**EXERCISE INSTRUCTIONS**: Every line of the material is to be quoted verbatim, minus the pictures.

**SUPPLIED DATA**:

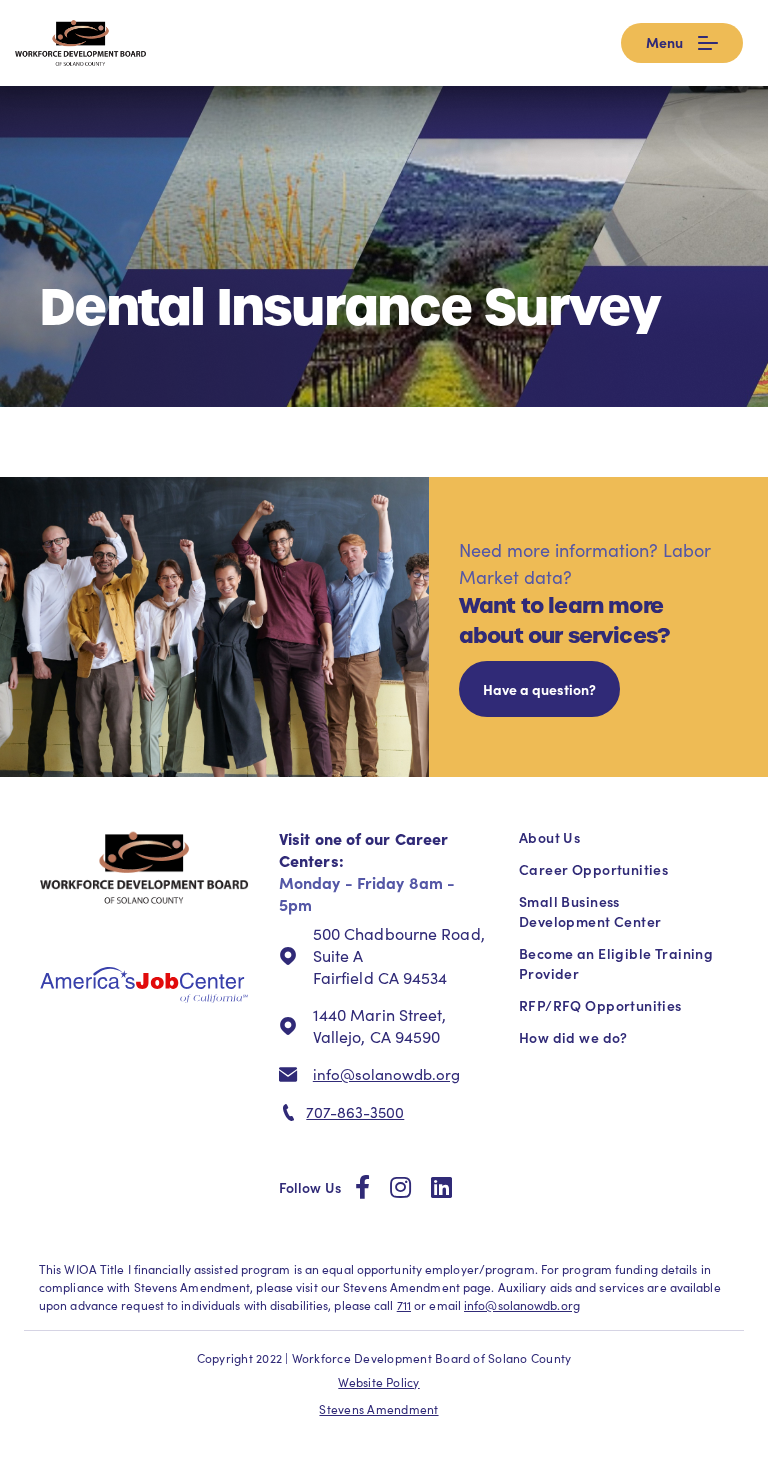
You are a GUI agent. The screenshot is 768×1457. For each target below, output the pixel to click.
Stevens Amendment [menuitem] (378, 1409)
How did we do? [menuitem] (573, 1037)
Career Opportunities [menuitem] (593, 869)
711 (404, 1305)
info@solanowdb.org (386, 1074)
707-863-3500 (355, 1112)
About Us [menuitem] (549, 837)
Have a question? (539, 689)
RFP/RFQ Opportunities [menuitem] (600, 1005)
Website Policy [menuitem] (378, 1382)
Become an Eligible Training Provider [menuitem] (616, 963)
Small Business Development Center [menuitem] (590, 911)
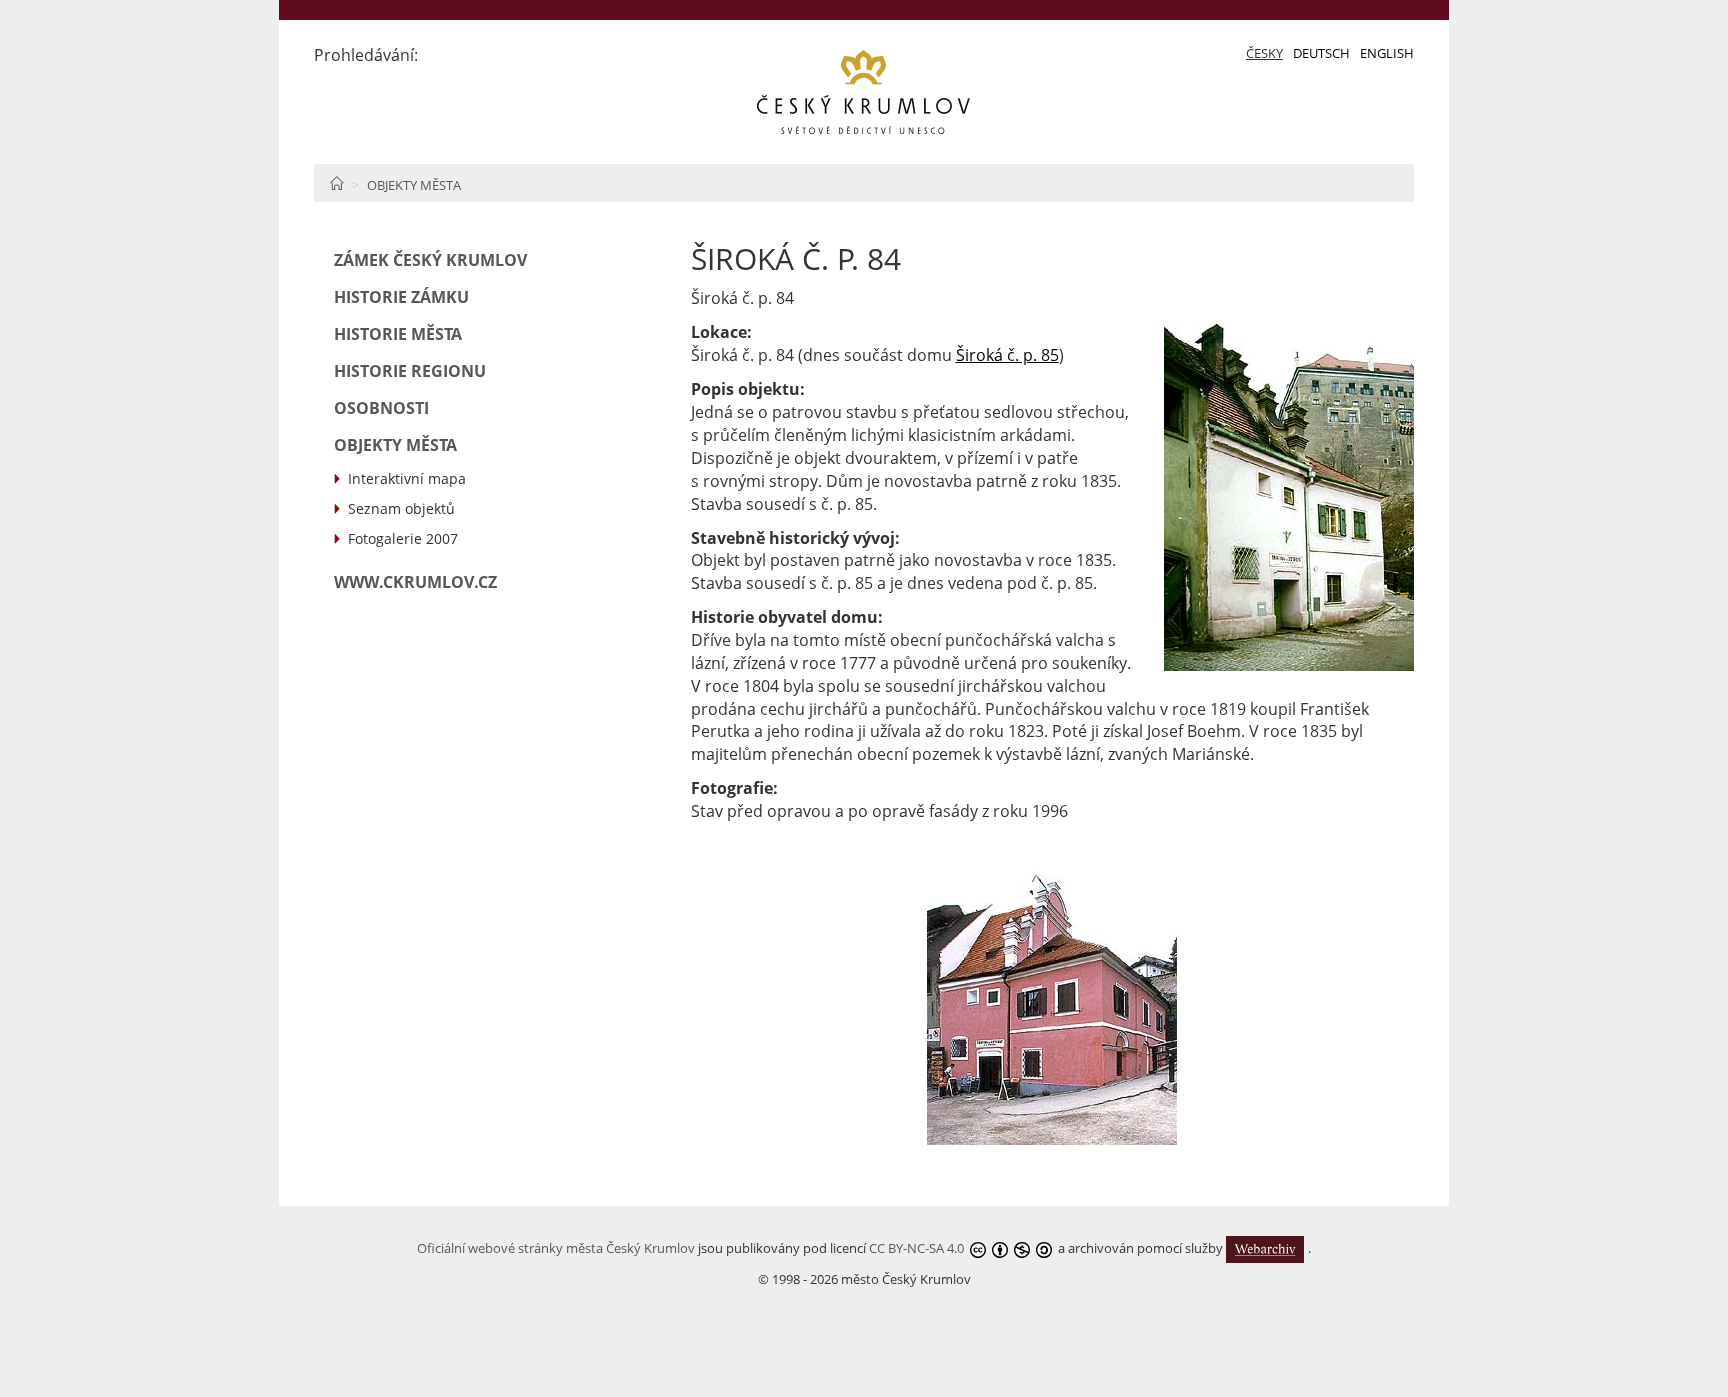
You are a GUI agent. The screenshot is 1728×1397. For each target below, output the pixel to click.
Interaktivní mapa (407, 478)
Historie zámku (401, 297)
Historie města (398, 334)
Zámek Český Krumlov (430, 260)
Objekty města (414, 185)
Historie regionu (410, 371)
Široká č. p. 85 (1007, 355)
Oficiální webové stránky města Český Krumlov (556, 1248)
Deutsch (1321, 53)
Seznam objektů (401, 508)
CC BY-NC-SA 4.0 (916, 1248)
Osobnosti (381, 408)
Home (336, 183)
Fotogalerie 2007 (403, 538)
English (1387, 53)
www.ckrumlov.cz (415, 582)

**RESPONSE AREA**:
You are a GUI agent. The screenshot is 768×1457. For each target below, output the pixel to click.
Stevens Amendment [menuitem] (378, 1409)
How did we do? [menuitem] (573, 1037)
Career Opportunities [menuitem] (593, 869)
711 (404, 1305)
info@solanowdb.org (386, 1074)
707-863-3500 (355, 1112)
About Us [menuitem] (549, 837)
Have a question? (539, 689)
RFP/RFQ Opportunities [menuitem] (600, 1005)
Website Policy [menuitem] (378, 1382)
Become an Eligible Training Provider [menuitem] (616, 963)
Small Business Development Center [menuitem] (590, 911)
You are a GUI agent. The screenshot is 1728×1397. For each target below, output the pixel to click.
Interaktivní mapa (407, 478)
Historie zámku (401, 297)
Historie města (398, 334)
Zámek Český Krumlov (430, 260)
Objekty města (414, 185)
Historie regionu (410, 371)
Široká č. p. 85 (1007, 355)
Oficiální webové stránky města Český Krumlov (556, 1248)
Deutsch (1321, 53)
Seznam objektů (401, 508)
CC BY-NC-SA 4.0 (916, 1248)
Osobnosti (381, 408)
Home (336, 183)
Fotogalerie 2007 (403, 538)
English (1387, 53)
www.ckrumlov.cz (415, 582)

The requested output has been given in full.